| SELECTED EXTRACT |
Thursday, February 14, 2008

Lucky.

I think it is no secret that our beloved van is elderly. And the elderly are just as good as the young, but certain things start to happen when we get older. Like, we shake a little when we go over 90 mph. No biggie. It happens. But, one of the advantages of youth is that we don't shake when we go over 90. Or at least, it seems like an advantage, at first. However, getting the shimmies can help you keep track of just what speed you are going, so the lack of the aforementioned shake takes away that little clue, thereby making dirty, evil, naughty speeding just a little easier.
My Dad's car is new. And the road to Vancouver is a lovely freeway with several lanes. And my Dad has satellite radio with lovely show tunes and hilarious comedy. And B.C. plates. The drive up was great. And the drive back down was great too, mostly.
Until I came up over a little hill and right up beside a King County sheriff. Now, my Momma didn't raise no fool, so I slowed the hell down (and I wasn't going THAT much too fast, only a little) but the lights came on anyway.

| RAW DATA |
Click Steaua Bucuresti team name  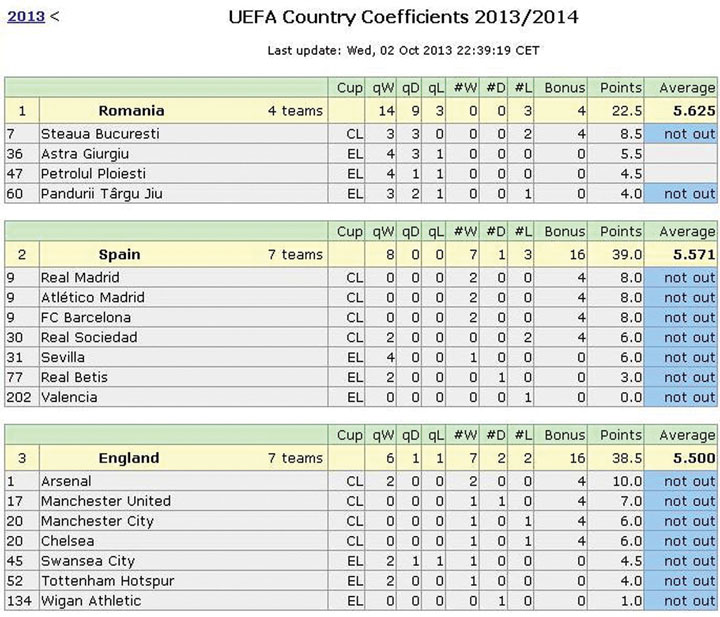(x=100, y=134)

* * *

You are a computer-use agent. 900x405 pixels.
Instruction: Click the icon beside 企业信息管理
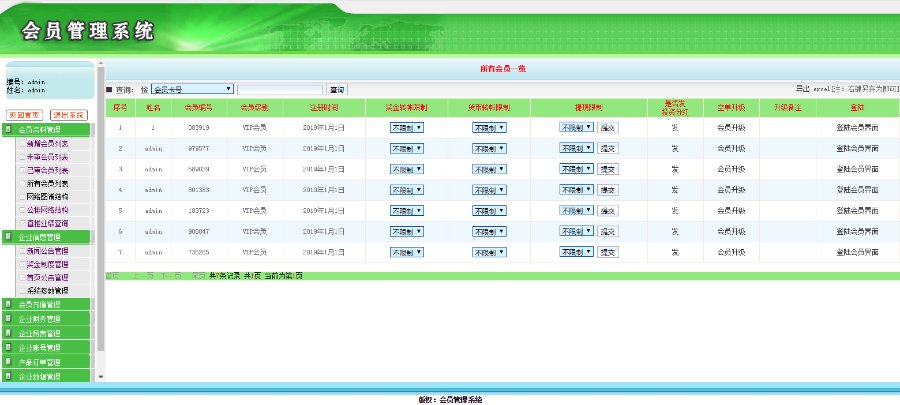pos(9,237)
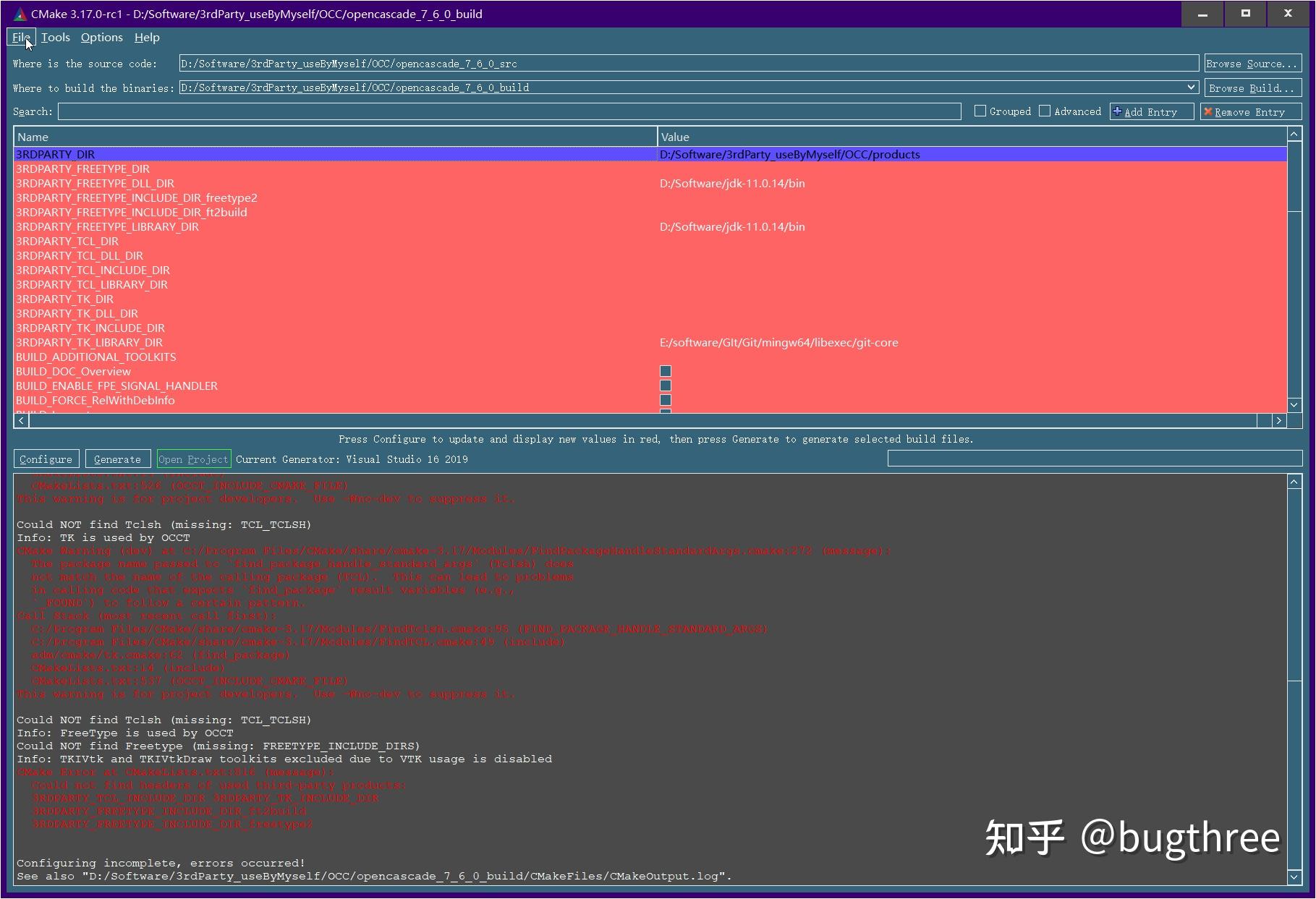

| WHAT TO DO |
Reproduce word for word the part of the blog post about speeding that opens with the words "My Dad's car" and closes with "came on anyway.".

| EXERCISE RESULT |
My Dad's car is new. And the road to Vancouver is a lovely freeway with several lanes. And my Dad has satellite radio with lovely show tunes and hilarious comedy. And B.C. plates. The drive up was great. And the drive back down was great too, mostly.
Until I came up over a little hill and right up beside a King County sheriff. Now, my Momma didn't raise no fool, so I slowed the hell down (and I wasn't going THAT much too fast, only a little) but the lights came on anyway.